Continue alternating layers and drizzling with butter and sugar mixture until all ingredients have been used. Dot with a bit more butter. Cover casserole and bake in 350 degree oven for 45-60 minutes or until squash and apples are tender. Makes 4 servings.
Nutty Creamy Butternut Squash:
1 large butternut squash 1/2 cup butter, melted 1 1/2 cups sour cream Salt and pepper, to taste 3/4 cup chopped walnuts, divided 1 cup herb-seasoned bread crumbs
Peel squash and cut into 3/4″ cubes. Boil in salted water until crisp-tender; drain and place in buttered 13x9x2″ baking dish. Pour butter over squash. Gently fold in sour cream and fold in 1/2 cup nuts.; season with salt and pepper.
Top with breadcrumbs and 1/4 cup nuts. Bake at 350 degrees for about 40 minutes or until bubbly. Cover squash with aluminum foil to reheat. Makes 10 servings. Great as a side dish for ham, turkey, chicken or roast beef.

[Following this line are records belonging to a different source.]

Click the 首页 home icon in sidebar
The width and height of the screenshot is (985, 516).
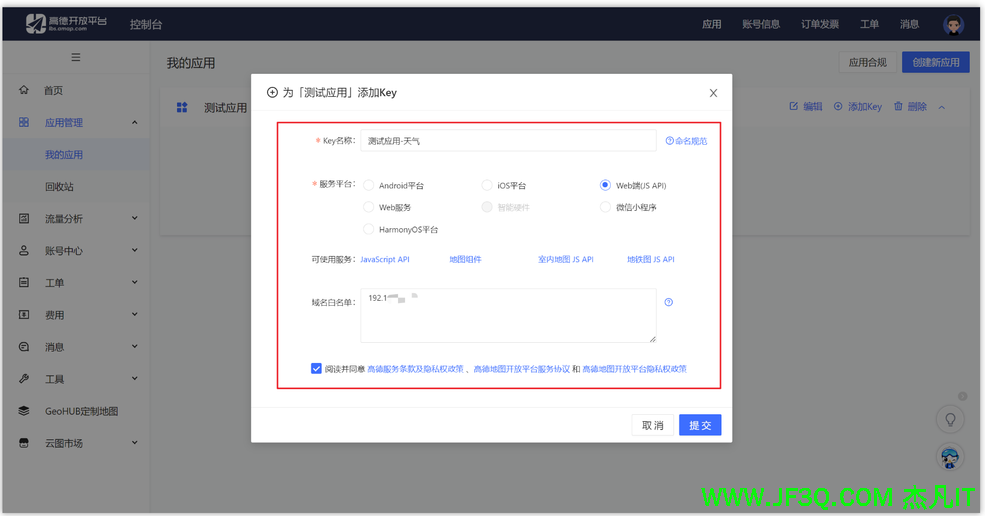pos(24,90)
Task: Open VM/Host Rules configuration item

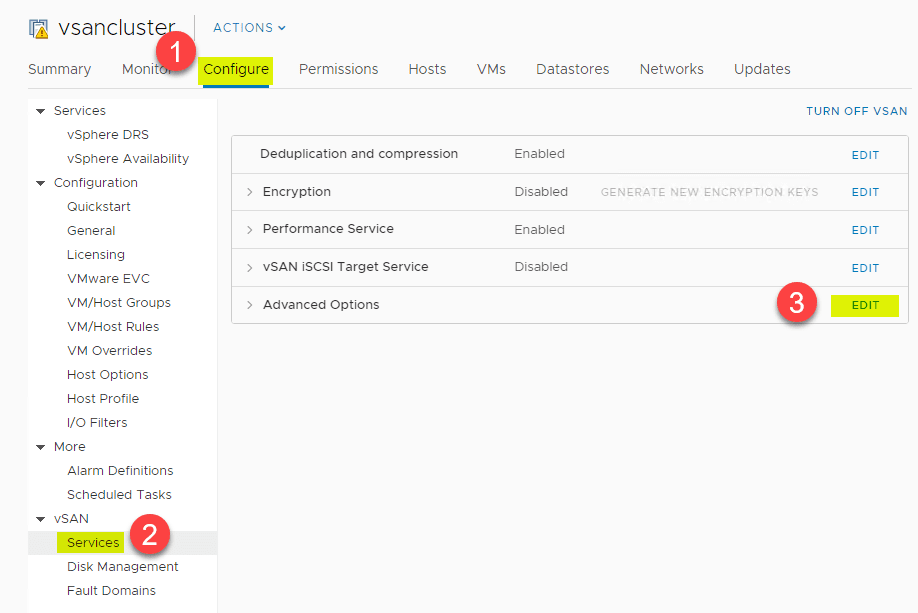Action: click(113, 327)

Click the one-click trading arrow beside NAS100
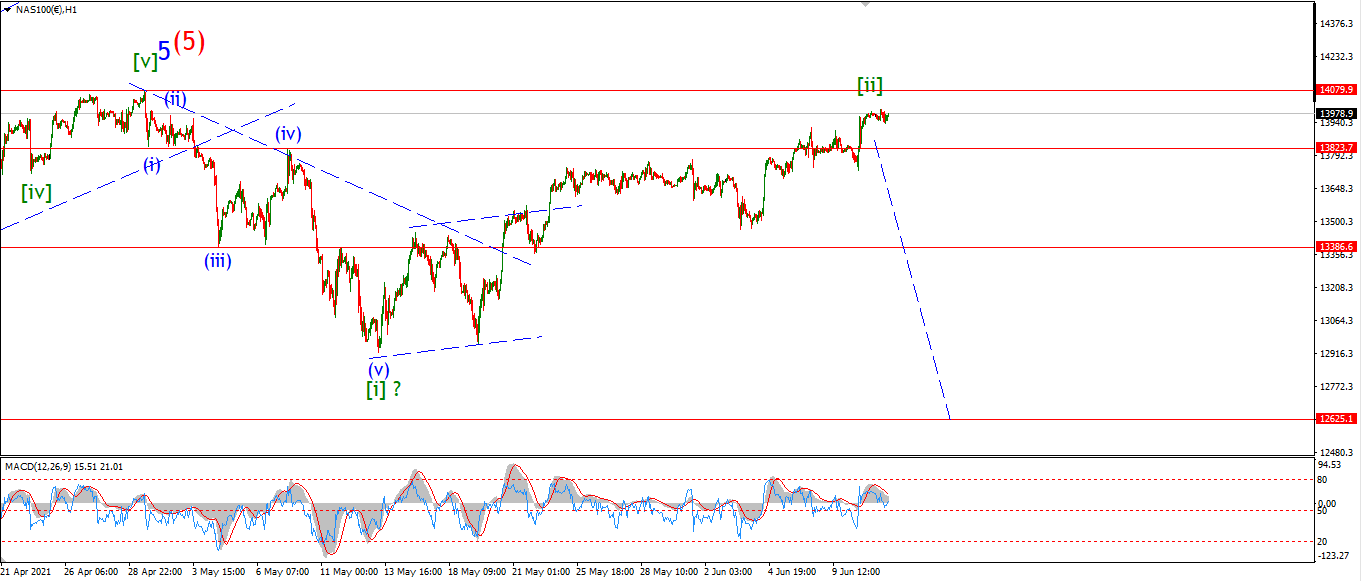tap(7, 8)
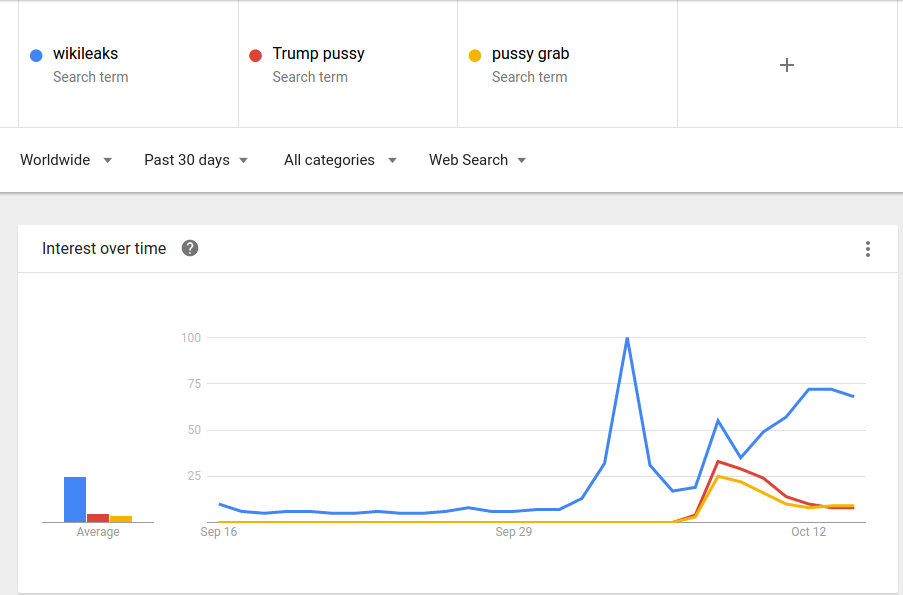Edit the wikileaks search term

click(x=86, y=54)
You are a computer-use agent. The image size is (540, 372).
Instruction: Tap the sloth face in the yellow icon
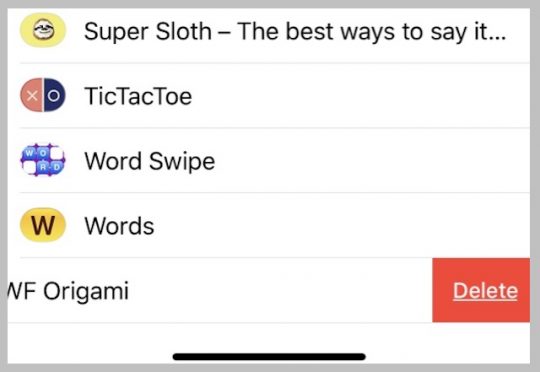43,30
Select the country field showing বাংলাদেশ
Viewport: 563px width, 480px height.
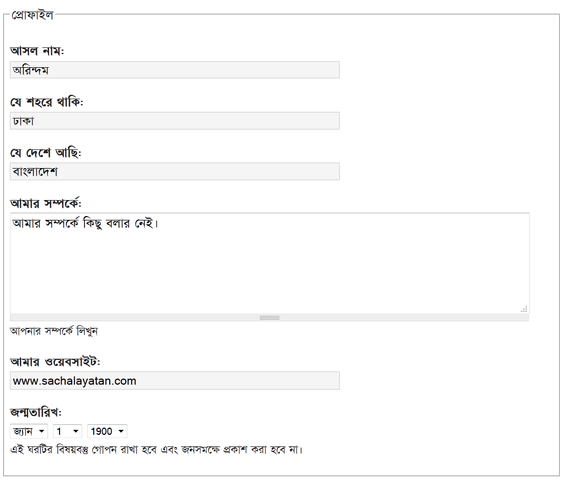(175, 171)
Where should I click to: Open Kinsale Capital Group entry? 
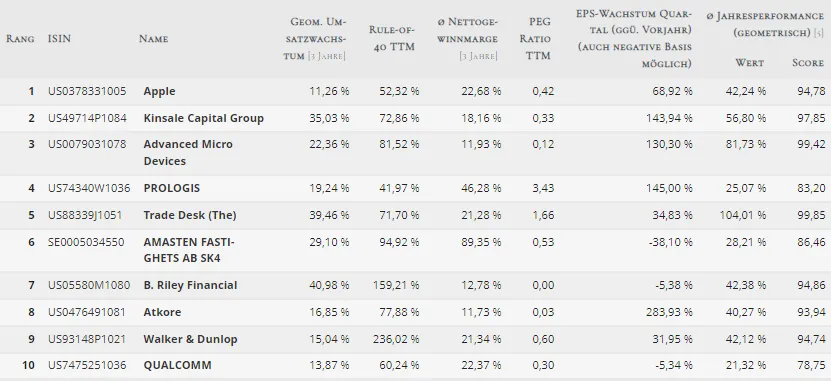(204, 118)
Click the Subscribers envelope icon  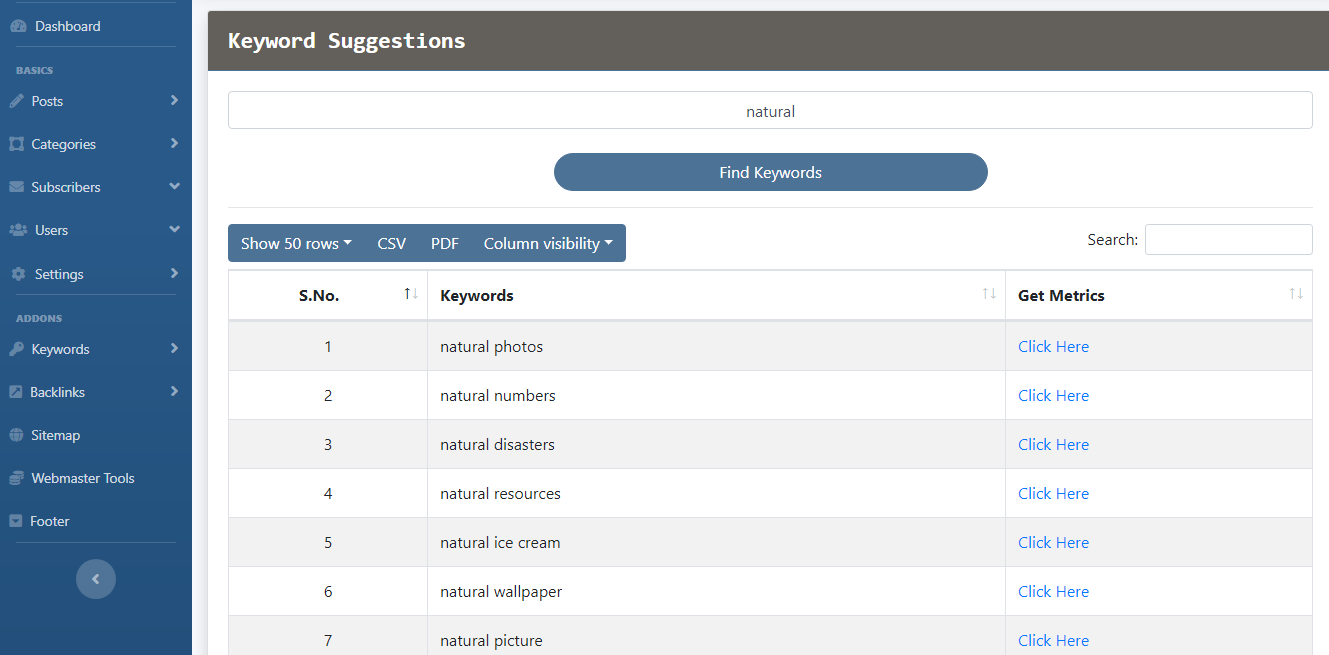[17, 187]
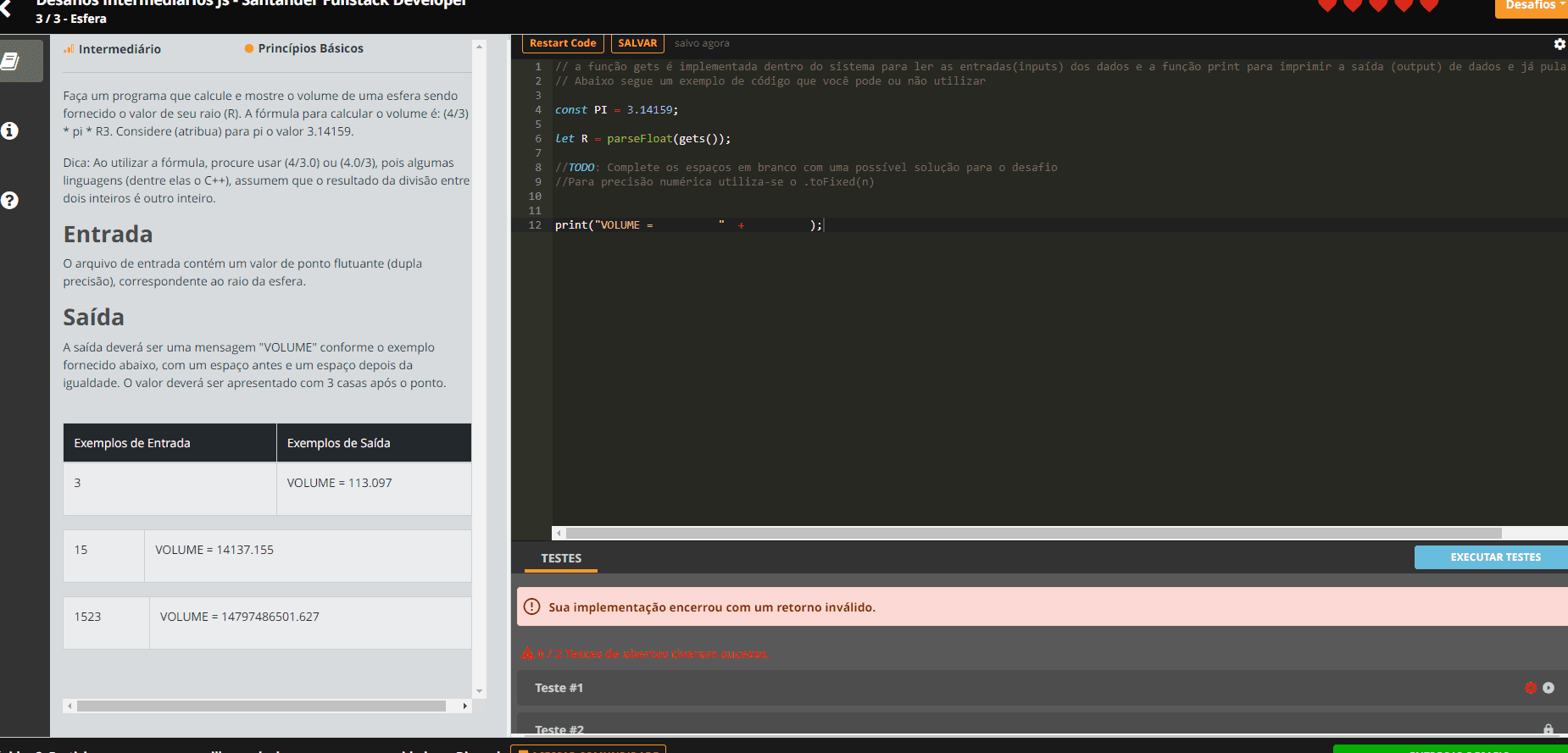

Butternut Squash Casserole:
5 cups shredded, peeled butternut squash Juice and grated peel of 1 lemon 1 cup raisins 1/3 cup chopped dried apricots 1 medium tart apple, cubed 2 cups ricotta cheese 1 egg, lightly beaten 3 Tbsp. sour cream 1 tsp. ground cinnamon 1/8 tsp. ground nutmeg 1/2 cup chopped walnuts
In large bowl, toss squash with lemon juice and peel. Place half in a greased 11x7x2″ baking dish. Combine raisins, apricots and apple; sprinkle over squash. In a small bowl, combine ricotta, egg, sour cream, cinnamon and nutmeg; spread over fruit mixture. Top with remaining squash. Sprinkle with nuts.
Cover and bake at 375 degrees for 35-40 minutes or until squash is tender. Makes 10-12 servings.